◆ **WHAT IS NEEDED**
Repeat every line from the line containing "Select the Verschieben/Rotieren tool icon" to the end of the data, exactly. Leave the pictures out.

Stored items
· · · ·
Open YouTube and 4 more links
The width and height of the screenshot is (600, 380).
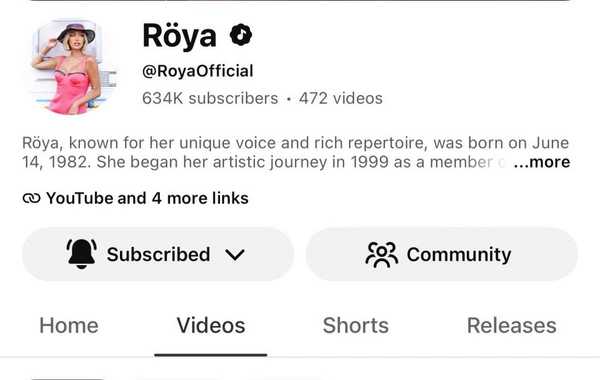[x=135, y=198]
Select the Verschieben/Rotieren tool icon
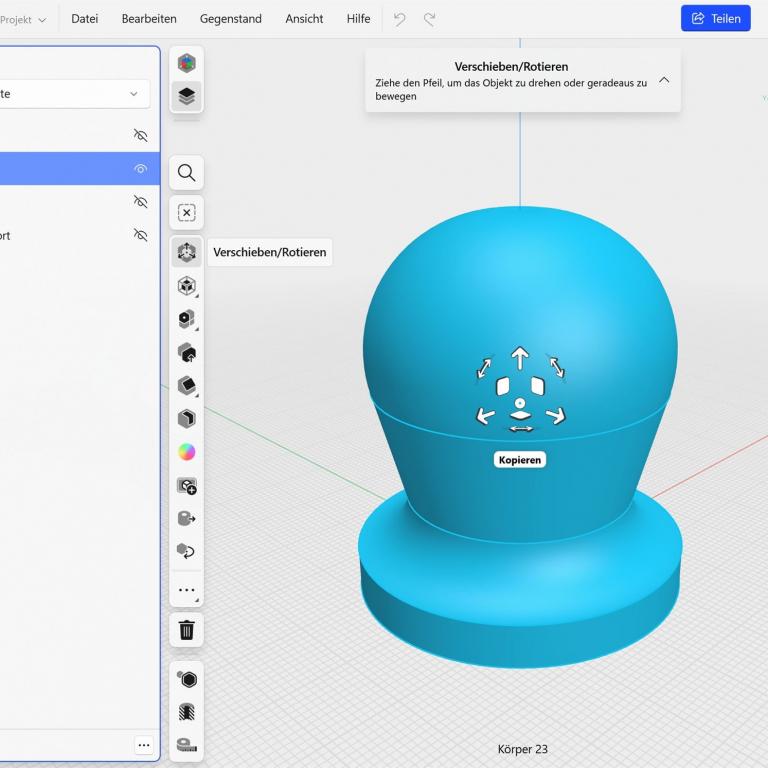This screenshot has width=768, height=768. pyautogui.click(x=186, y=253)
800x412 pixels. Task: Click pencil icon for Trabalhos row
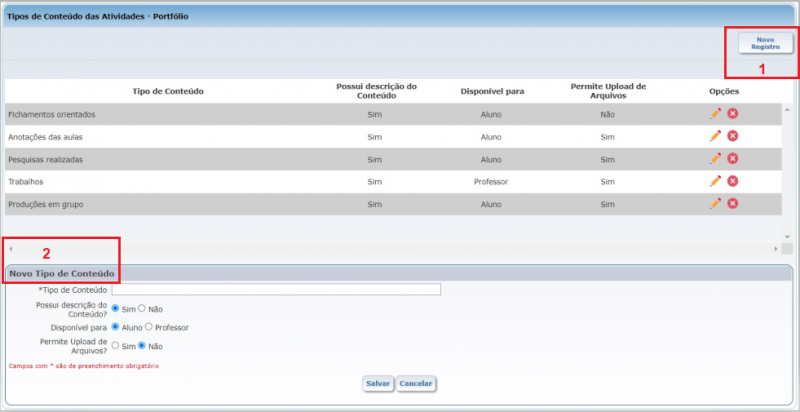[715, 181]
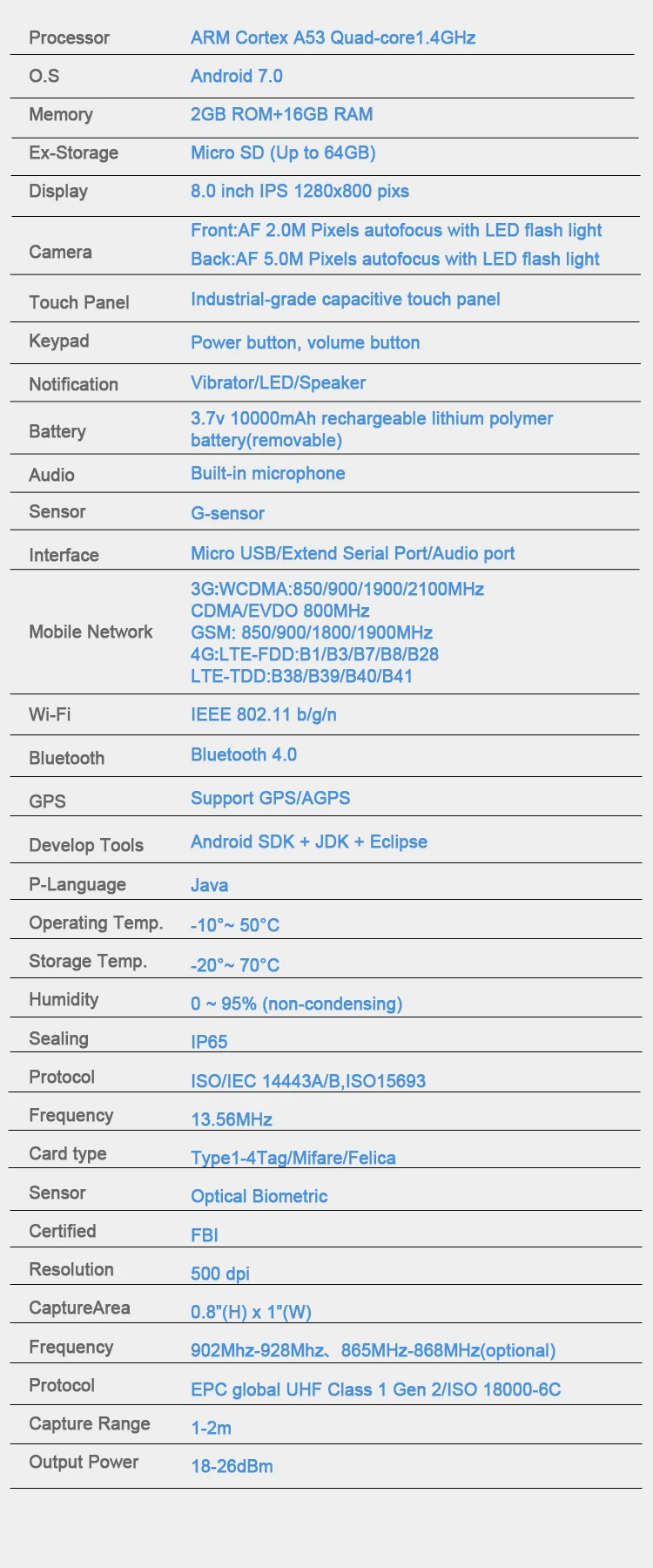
· · · ·
◆ **WRITTEN RESPONSE**
Select the Verschieben/Rotieren tool icon
This screenshot has width=768, height=768. pyautogui.click(x=186, y=253)
800x412 pixels. Task: Click pencil icon for Trabalhos row
[715, 181]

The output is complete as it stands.